Institute of Biological Psychiatry, Mental Health Center Sankt Hans, Roskilde, 4000, Denmark.
The Lundbeck Foundation Initiative for Integrative Psychiatric Research, iPSYCH, Aarhus, Denmark.
Commun Biol. 2023 Jan 26;6(1):101. doi: 10.1038/s42003-023-04477-y.

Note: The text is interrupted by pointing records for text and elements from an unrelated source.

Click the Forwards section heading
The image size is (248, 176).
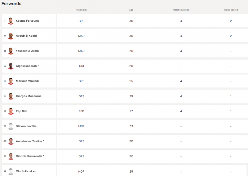click(x=11, y=4)
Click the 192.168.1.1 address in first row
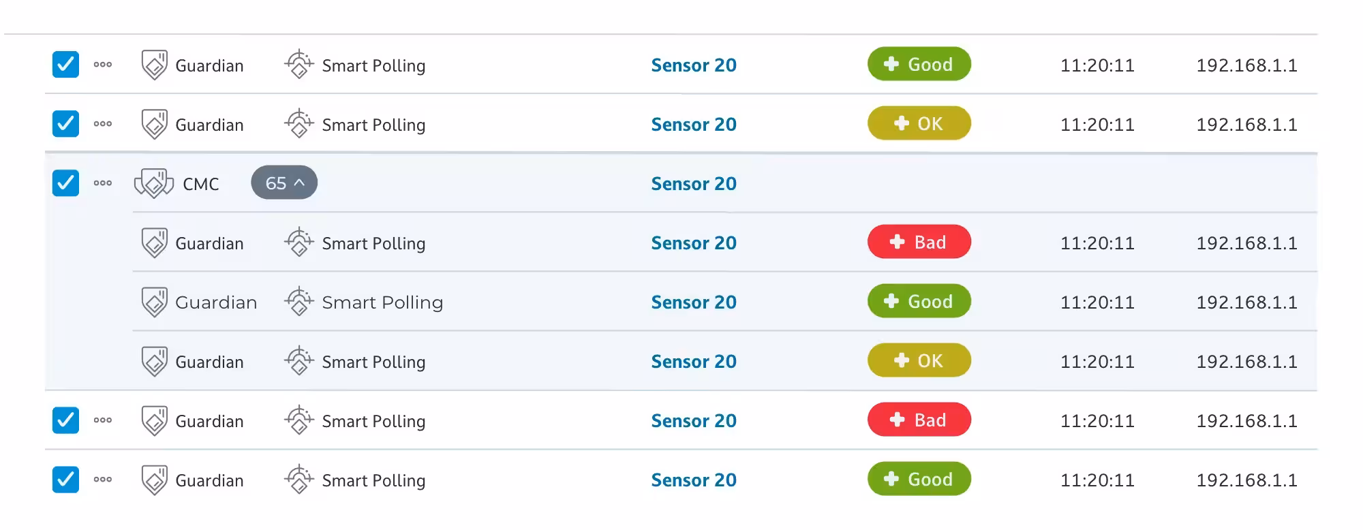Screen dimensions: 1363x530 pyautogui.click(x=1246, y=65)
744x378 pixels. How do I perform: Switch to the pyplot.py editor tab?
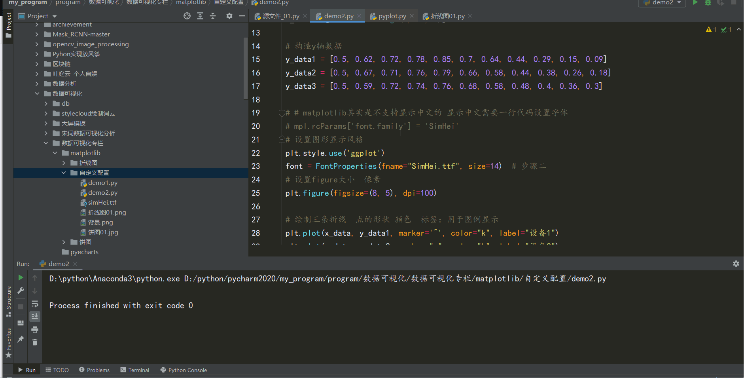point(392,16)
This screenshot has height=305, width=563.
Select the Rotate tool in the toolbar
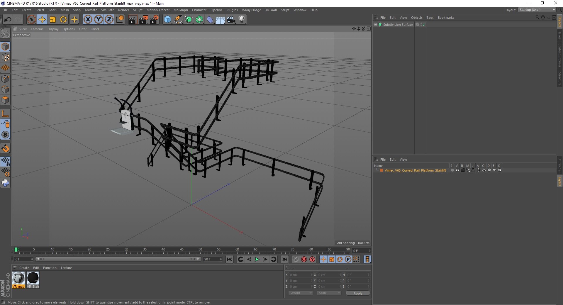point(63,20)
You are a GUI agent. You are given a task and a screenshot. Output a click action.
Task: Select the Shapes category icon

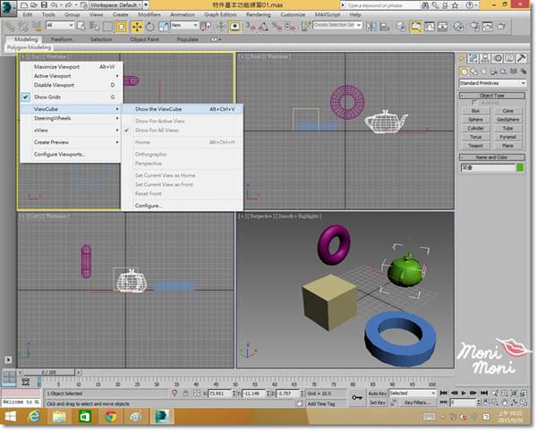pos(473,71)

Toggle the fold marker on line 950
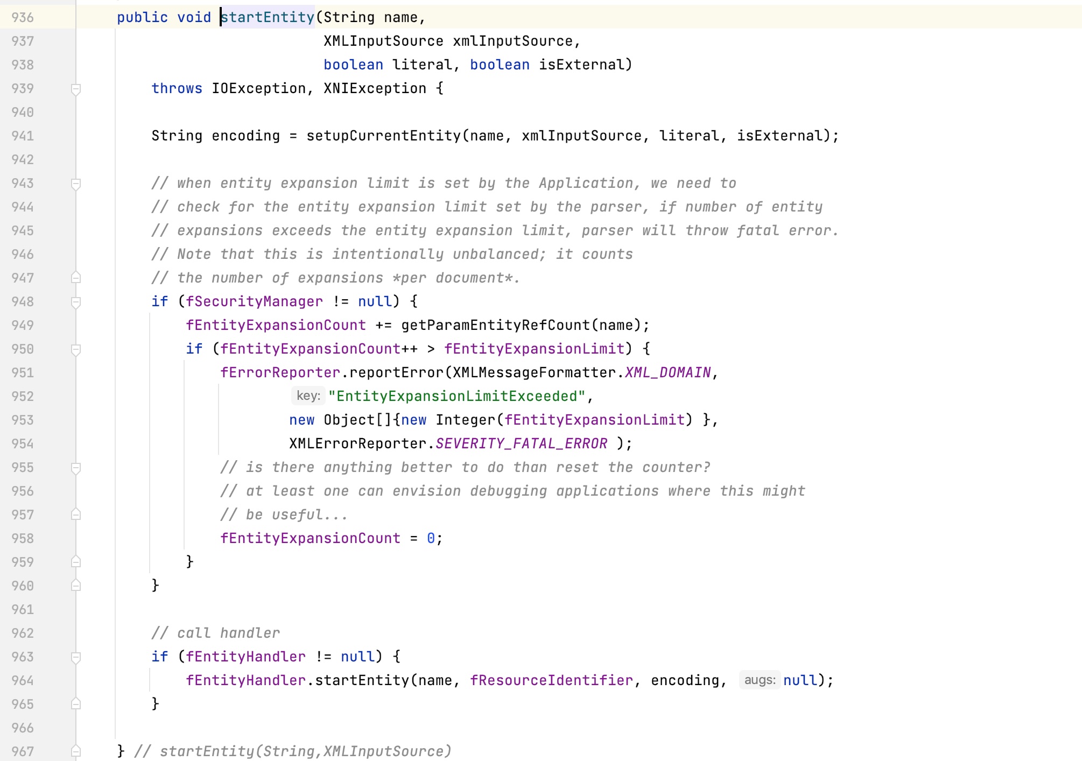(x=76, y=349)
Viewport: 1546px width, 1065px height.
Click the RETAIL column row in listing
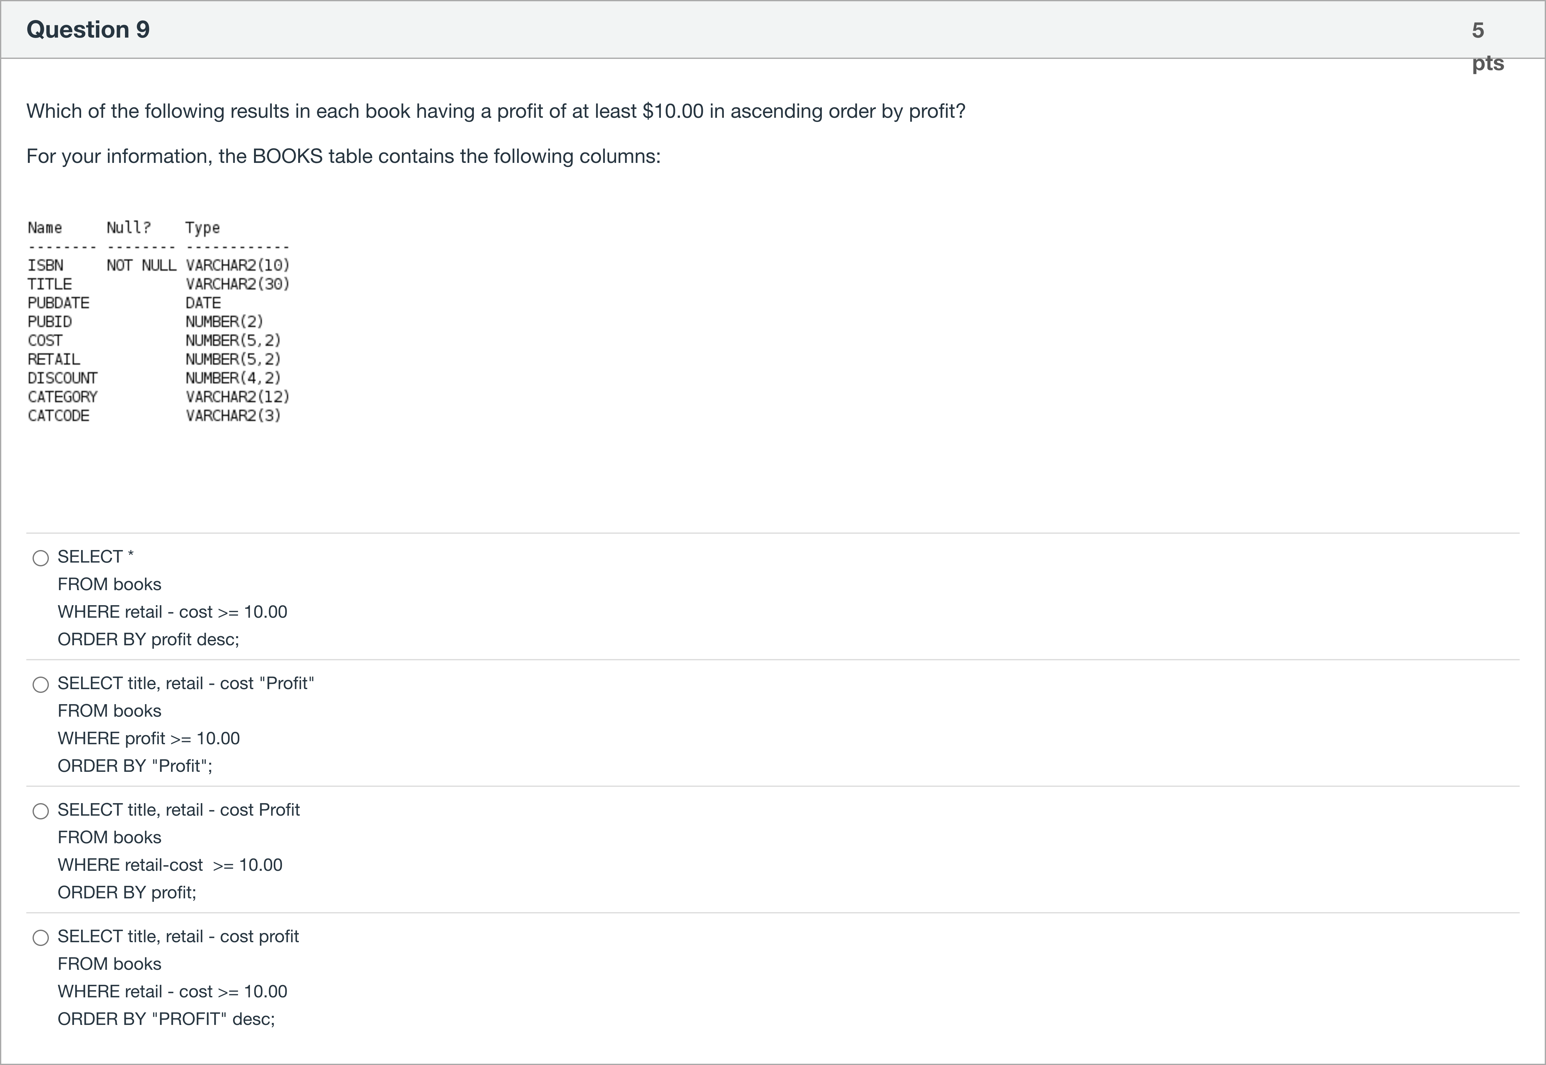pos(153,359)
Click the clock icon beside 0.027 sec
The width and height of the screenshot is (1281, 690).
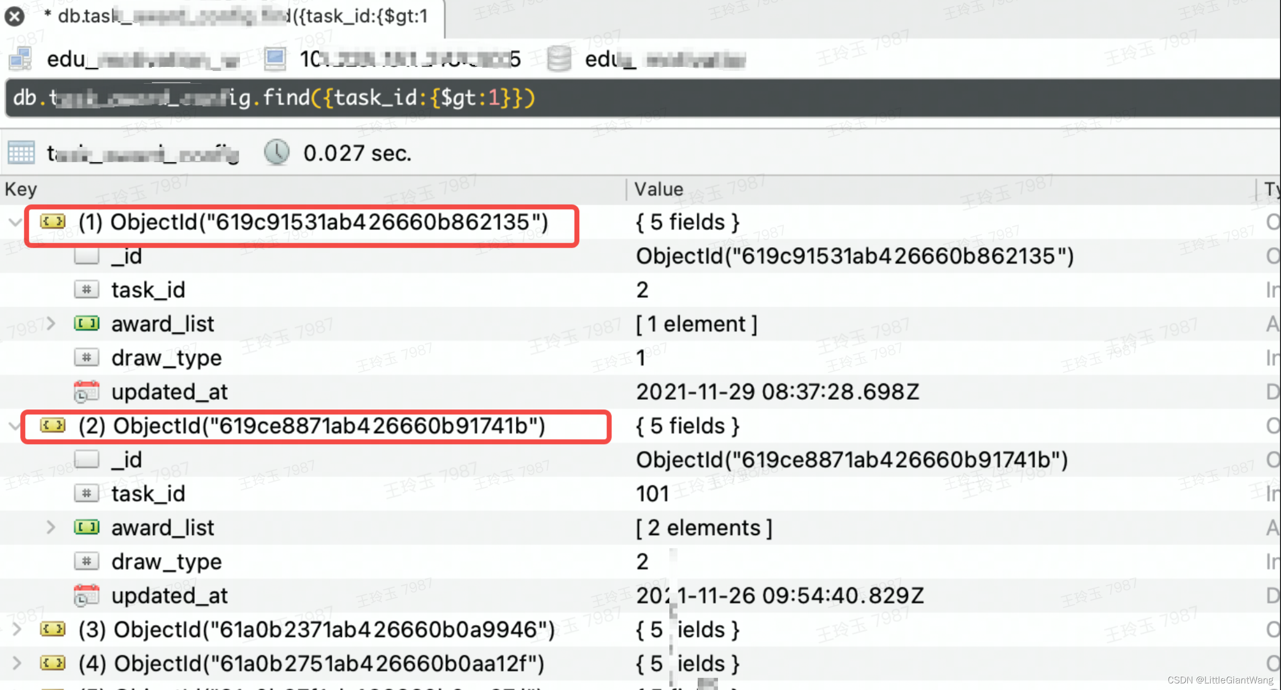[276, 152]
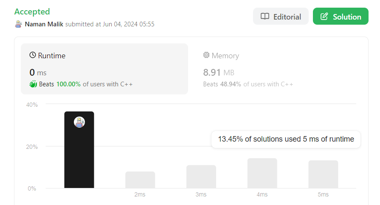Open Naman Malik's profile link

tap(44, 24)
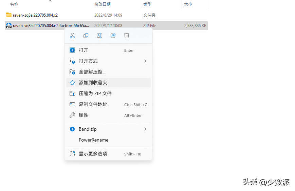Click the Rename icon in context menu
Image resolution: width=295 pixels, height=191 pixels.
click(x=99, y=36)
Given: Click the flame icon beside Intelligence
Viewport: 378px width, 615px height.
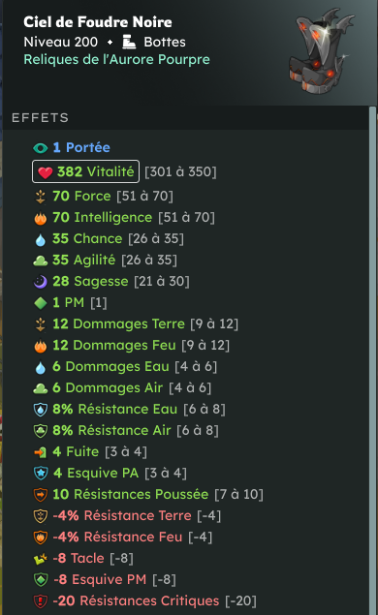Looking at the screenshot, I should 41,218.
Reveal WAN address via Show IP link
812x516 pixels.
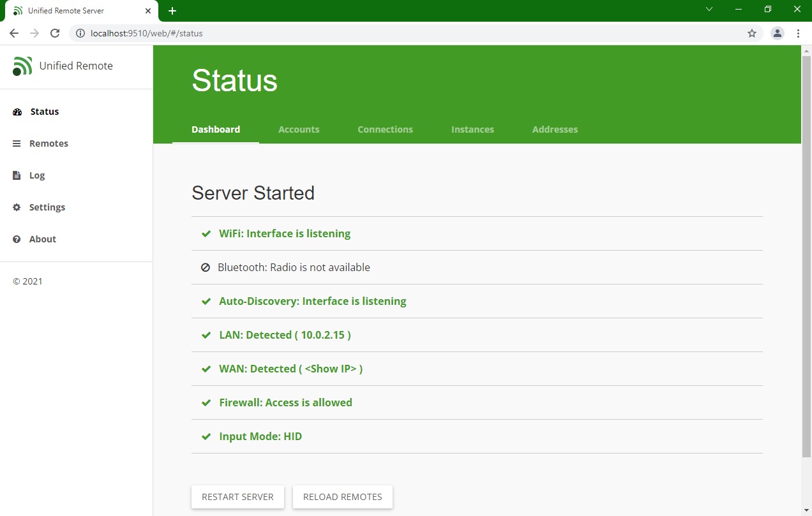coord(331,369)
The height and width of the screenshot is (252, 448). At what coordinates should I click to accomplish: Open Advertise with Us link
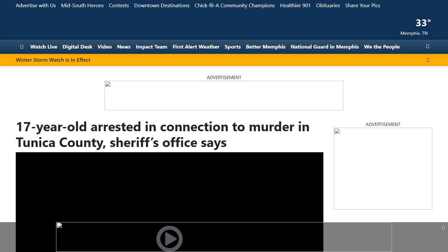[36, 5]
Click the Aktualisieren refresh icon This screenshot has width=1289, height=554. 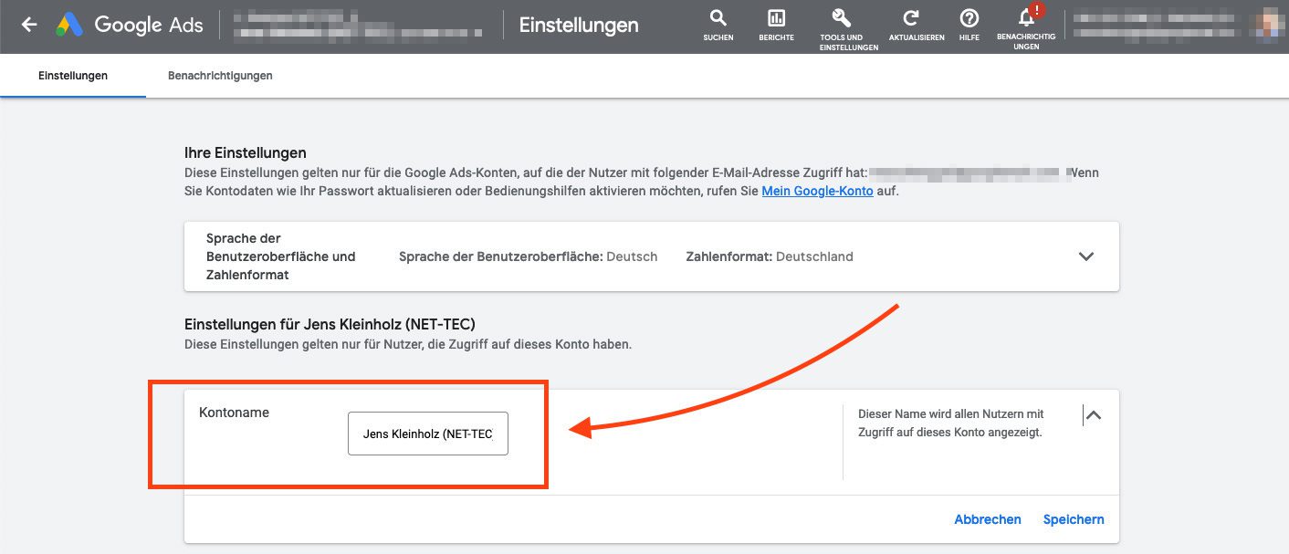click(910, 25)
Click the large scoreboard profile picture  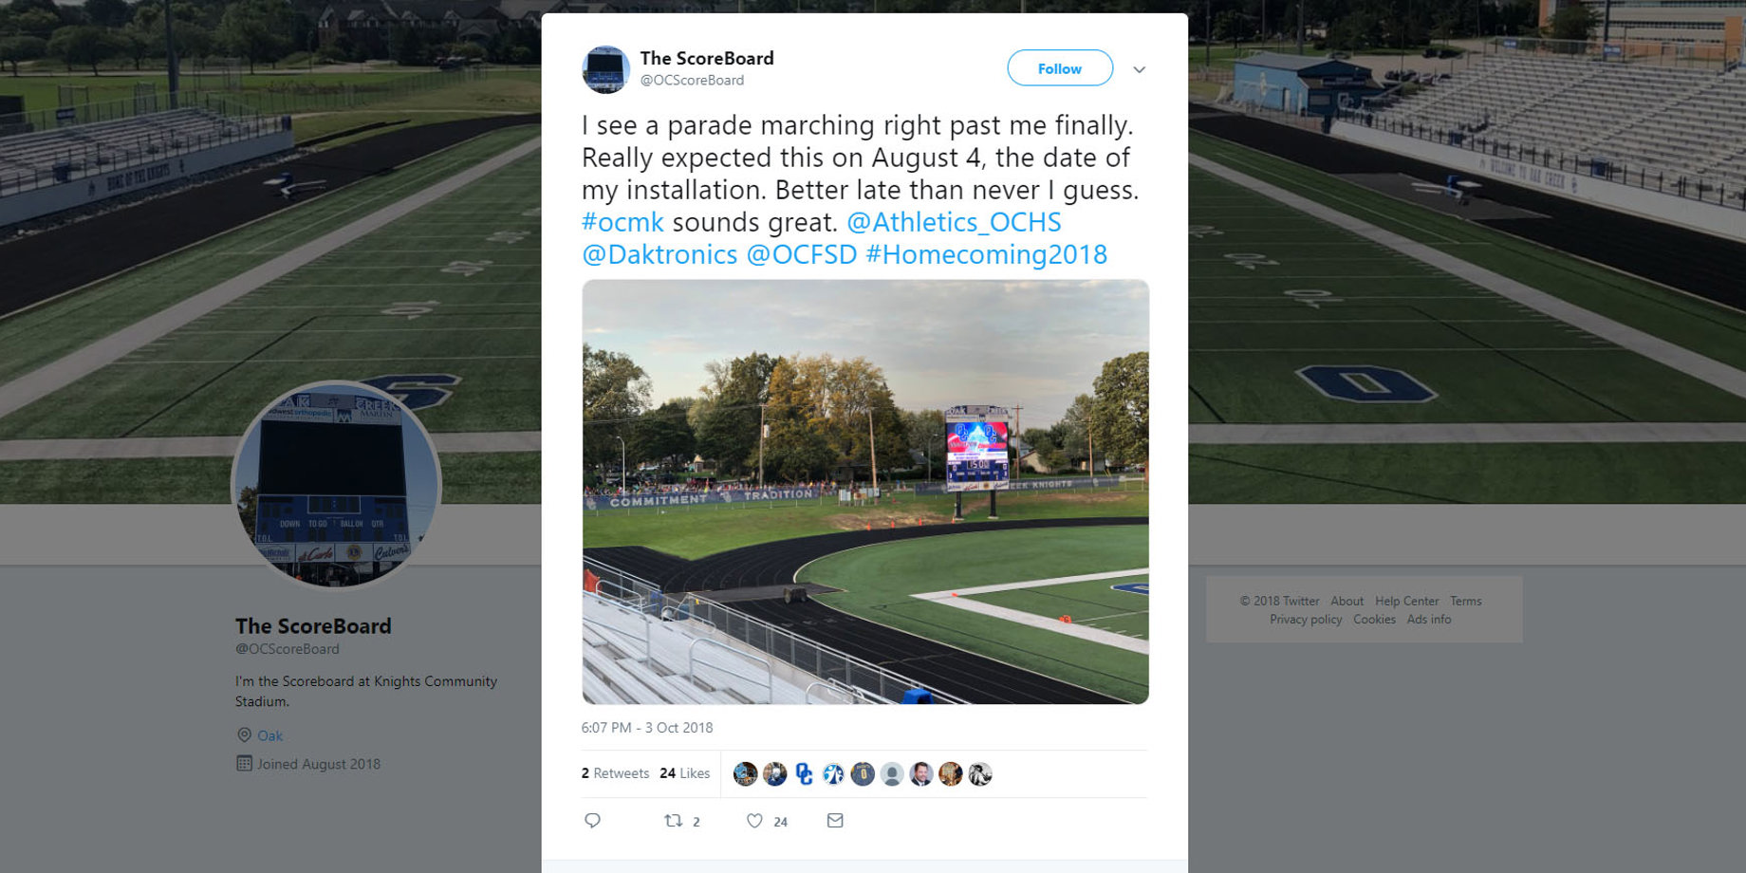click(x=336, y=484)
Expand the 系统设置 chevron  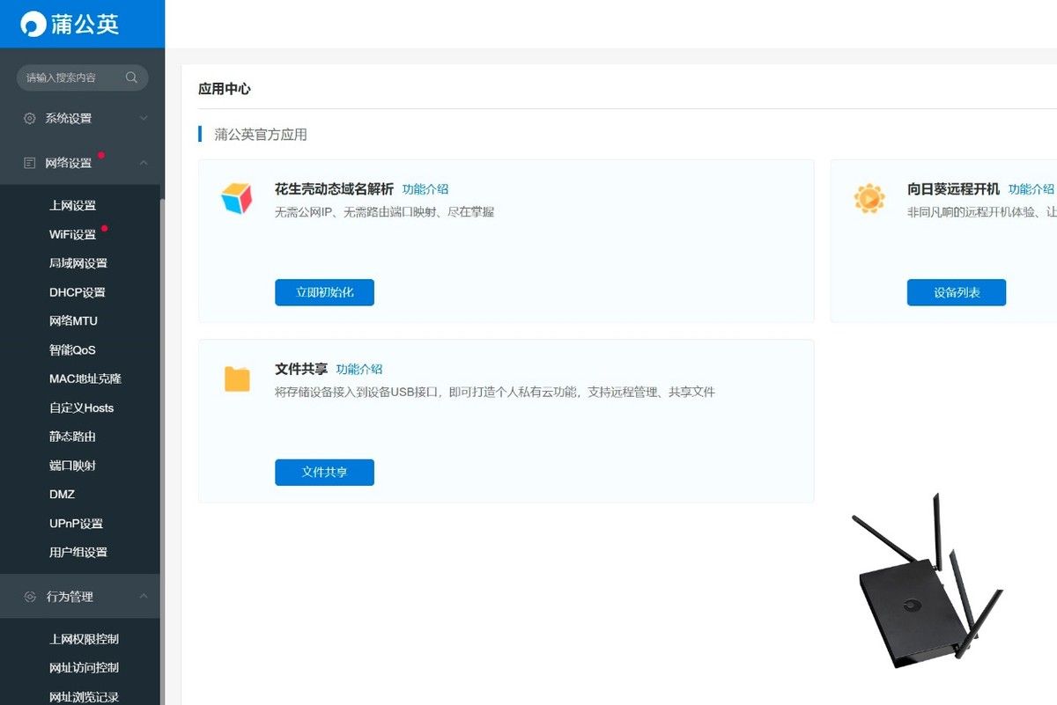tap(144, 118)
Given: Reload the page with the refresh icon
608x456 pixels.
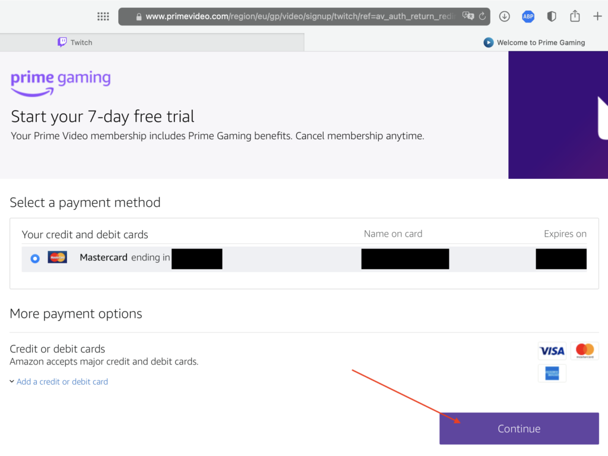Looking at the screenshot, I should pyautogui.click(x=482, y=17).
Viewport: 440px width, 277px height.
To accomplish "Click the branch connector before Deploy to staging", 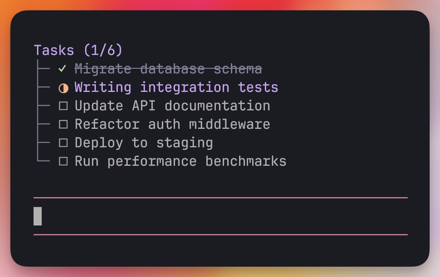I will [43, 143].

Sample recruitment for research consortia, biobanks, and personal genomics companies span years, necessitating genotyping in batches, using different technologies. As marker content on genotyping arrays varies, integrating such datasets is non-trivial and its impact on haplotype estimation (phasing) and whole genome imputation, necessary steps for complex trait analysis, remains under-evaluated. Using the iPSYCH dataset, comprising 130,438 individuals, genotyped in two stages, on different arrays, we evaluated phasing and imputation performance across multiple phasing methods and data integration protocols. While phasing accuracy varied by choice of method and data integration protocol, imputation accuracy varied mostly between data integration protocols. We demonstrate an attenuation in imputation accuracy within samples of non-European origin, highlighting challenges to studying complex traits in diverse populations. Finally, imputation errors can bias association tests, reduce predictive utility of polygenic scores. Carefully optimized data integration strategies enhance accuracy and replicability of complex trait analyses in complex biobanks.
样本招募对于研究联盟、生物库和个人基因组学公司来说需要数年时间,这就需要分批进行基因分型,使用不同的技术。由于基因分型芯片上的标记内容不同,因此整合这些数据集并非易事,其对单倍型估计(相位)和全基因组估计的影响(必要步骤)对于复杂性状分析仍然评估不足。使用 iPSYCH 数据集,包含 130438 个人,分两个阶段在不同的数组上进行基因分型,我们评估了多种相位方法和数据集成协议的相位和插补性能。虽然相位准确性因方法和数据集成协议的选择而异,但插补准确性主要在数据集成协议之间变化。我们在非欧洲血统的样本中发现了插补准确性的衰减,突出了在不同人群中研究复杂性状的挑战。最后,插补错误会偏倚关联测试,降低多基因评分的预测效用。精心优化的数据集成策略可提高复杂生物库中复杂性状分析的准确性和可重复性。